In a Convolution Neural Network, each layer has its own set of filters, used to extract features from images called kernels. The hyperparameters to tune in a CNN include number, size of kernels, stride during convolution, and size of pooling kernels. Kernel size is important as it determines the receptive field (the size of the input region that produces the output feature/pattern maps) of a layer. Determining the optimal kernel size is a problem-specific task, depending on various parameters including the input image characteristics, desired output, features to be extracted, availability of computing resources, dataset size, resolution, etc.
In practice, an odd-sized kernel is preferred because it makes it possible to validate the coordinates of the origin within the kernel. This reduces the distortion between layers as the previous layer pixels would be symmetrical around the output pixel.

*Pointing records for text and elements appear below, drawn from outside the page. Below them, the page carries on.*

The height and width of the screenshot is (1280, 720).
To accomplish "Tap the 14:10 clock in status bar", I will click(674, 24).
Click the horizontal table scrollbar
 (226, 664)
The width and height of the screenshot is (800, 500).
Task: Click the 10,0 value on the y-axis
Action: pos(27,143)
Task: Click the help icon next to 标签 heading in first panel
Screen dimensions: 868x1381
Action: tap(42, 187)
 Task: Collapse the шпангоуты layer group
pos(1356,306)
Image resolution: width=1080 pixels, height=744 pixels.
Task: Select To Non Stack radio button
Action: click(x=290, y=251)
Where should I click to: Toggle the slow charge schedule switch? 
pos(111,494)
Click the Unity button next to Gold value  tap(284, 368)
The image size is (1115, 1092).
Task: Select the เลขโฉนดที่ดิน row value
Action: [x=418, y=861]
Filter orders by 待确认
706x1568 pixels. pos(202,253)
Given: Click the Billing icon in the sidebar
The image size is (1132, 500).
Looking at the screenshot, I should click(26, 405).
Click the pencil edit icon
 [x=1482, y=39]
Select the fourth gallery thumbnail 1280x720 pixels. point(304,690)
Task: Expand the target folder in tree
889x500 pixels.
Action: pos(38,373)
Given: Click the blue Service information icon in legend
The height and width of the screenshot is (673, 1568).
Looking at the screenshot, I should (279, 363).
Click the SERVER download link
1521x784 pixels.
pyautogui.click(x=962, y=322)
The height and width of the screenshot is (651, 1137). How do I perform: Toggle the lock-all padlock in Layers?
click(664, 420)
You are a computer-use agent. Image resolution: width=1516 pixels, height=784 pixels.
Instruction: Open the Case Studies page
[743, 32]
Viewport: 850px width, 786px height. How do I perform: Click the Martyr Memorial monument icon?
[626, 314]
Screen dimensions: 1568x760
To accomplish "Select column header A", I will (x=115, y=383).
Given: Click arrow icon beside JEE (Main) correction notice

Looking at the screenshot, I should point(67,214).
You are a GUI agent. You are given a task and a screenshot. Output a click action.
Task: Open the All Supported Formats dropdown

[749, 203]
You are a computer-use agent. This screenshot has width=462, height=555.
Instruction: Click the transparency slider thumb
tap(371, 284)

The low-level features (minor details) in an image such as edges and blobs and high-frequency details are assumed to be local, thus captured best by using small-sized kernels. In the pool of small kernels features extracted from 1x1 are local and fine-grained, with no information and learning from neighboring pixels. High-level features are formed by combining low-level features and providing representations containing the entire scene. In scenarios where large objects and features need to be extracted, we use large-sized kernels to achieve the required receptive field.
For most applications, the initial layers are used to extract low-level features and as we go deeper into the network the gap between high-level representation and low-level features is reduced. Increasing kernel size effectively increases computational complexity, and the total number of parameters in the network, leading to a model with higher complexity to address a given problem. Input image characteristics are an important factor in choosing the kernel size. For example, sharp images require small kernels to detect edges, unlike blurry images which require a large-sized kernel.
Over the years popular CNN architectures have evolved to be deeper, potentially risking overfitting. One of the common ways to combat this problem is by reducing kernel size.